**Scopo del compito**
Riprendi per favore il brano qui sotto sull'America tra Trump e Biden e proseguilo subito dopo la sua ultima frase.

**Passo citato**
....
E’ quell’America profonda che ha deciso di muoversi e farsi sentire, E’ una folla in crescita di cittadini impauriti e impotenti che hanno capito che il loro destino dipende sempre meno da loro stessi, ma molto dalle decisioni dei monopoli, siano essi governi sovranazionali o colossi internazionali dell’economia.

“Abbiamo abbastanza fiducia nei nostri valori per difenderli ad ogni costo? Abbiamo abbastanza rispetto per i nostri cittadini per difendere i nostri confini? Abbiamo il desiderio e il coraggio di preservare la nostra civilizzazione contro chi vuole sovvertirla e distruggerla? E che dire della strisciante burocrazia statalista che, di qua e di là dell’Atlantico, prosciuga la vitalità e la ricchezza del popolo?”

Queste domande non le ha poste pubblicamente qualche filosofo conservatore o reazionario, ma il presidente degli Stati Uniti Donald Trump in occasione del discorso ufficiale tenuto il 6 luglio 2017  a Varsavia. Non le ha poste né a caso né in un luogo qualunque. I Presidenti degli USA non fanno mai e poi mai nulla per caso.  Trump non è riuscito a dare risposte a queste domande che investono tutto l’Occidente. Forse non ci ha nemmeno tentato a rispondere o forse l’ha fatto ma sbagliando totalmente contenuti, metodo e pubblico. È andato fuori tema, ma altri potenti le stanno ancora leggendo cercando di capirle, e non hanno ancora risposte non avendo il “bigino” pronto da copiare. Fatto sta, che la risposta a queste domande compete a noi tutti. Mr. Joe Biden il 20 gennaio 2021, sa come si trova il suo Paese e il suo Continente, sa che deve cercare di dirigere e ricucire; è probabile che non sappia invece da che parte cominciare per rispondere a quelle domande. Di certo sa però che una grossa fetta dei 74 milioni di americani che hanno votato Trump, sono ancora più impauriti, impazienti, aggressivi di otto anni fa, di quattro anni fa e forse anche del giorno dell’Epifania appena passata. Sa anche che eredita un’America, con o senza Trump, in profonda trasformazione dalla fine della presidenza Clinton e che la sua metamorfosi la porterà fra una dozzina di anni ad essere molto diversa da come noi l’abbiamo vista fino ad oggi. Per la prima volta nella sua storia i vecchi supereranno di numero i giovani, i millenials e la x generation saranno nettamente più numerosi dei baby boomers, i nativi bianchi saranno sotto al 50%, circa 20 % del ceto medio sarà sceso tra i poveri e il 4% salito nei ricchi. Lui sa anche che i programmi dei Repubblicani per il dopo Clinton non sono mai stati capaci di attuarli, seppur contenessero proposte utili. Addirittura più utili oggi che a fine anni ’90 si chiamavano: Contract with America e Restoring the dream. Magari ne farà un remix.
....
**Estratto dei dati**
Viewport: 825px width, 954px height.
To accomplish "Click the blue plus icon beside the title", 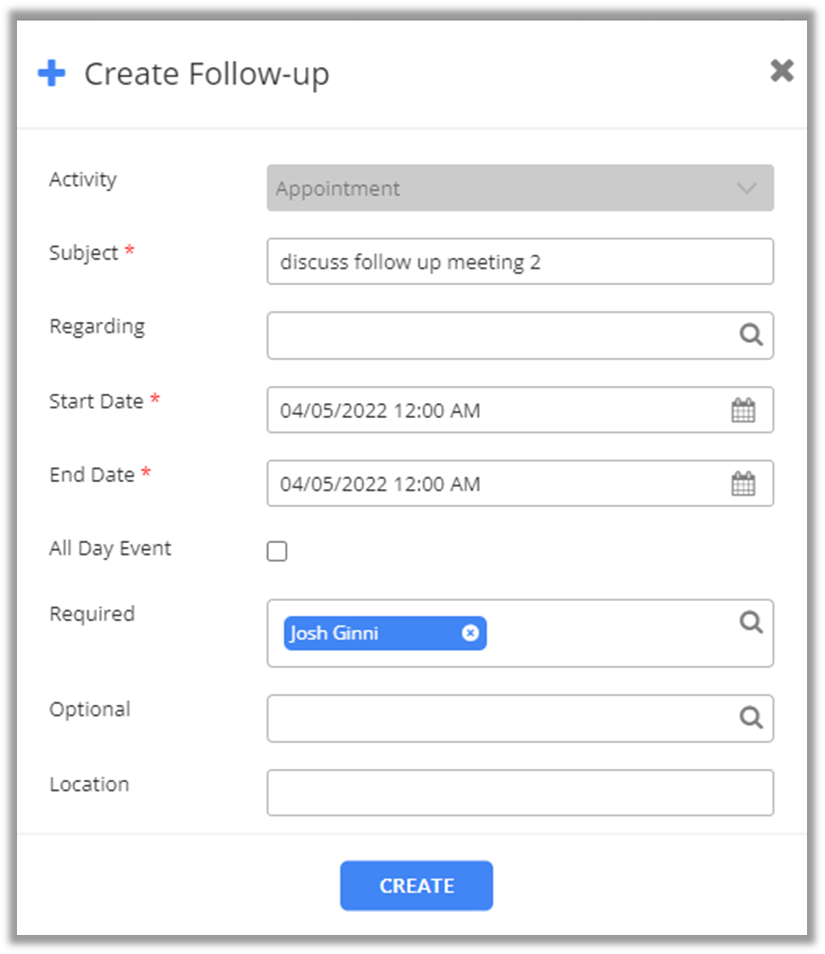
....
**Risposta all'esercizio**
Il ritorno ai valori costituzionali dei Padri fondatori per lui che mercoledì metterà la mano sulla Bibbia in mondo visione, e il rispolvero della fede, della speranza e della carità non solo religiose ma genuinamente laiche per loro e per noi; potrebbe essere il comun denominatore per valorizzare il ceto medio e rendere di nuovo grande la Civiltà occidentale ripartendo dall’America. Fede nel mantenere la certezza che l’uomo vuole il bene e ha un destino comunque buono grazie a quelle leggi non scritte, ma impresse nella sua coscienza morale. Speranza nel credere che la persona possa farcela autorevolmente dal basso, unendosi con altri, senza sistemi autoritari perfetti, pilotati e imposti dall’alto. Carità nel riconoscere il limite, la fallibilità e l’imperfezione umana, quali punti di forza e di libertà anziché di debolezza (anti perfettismo). In ogni caso stiamone certi, se l’America smettesse di sognare, per noi inizierebbero gli incubi.Buon lavoro Presidente!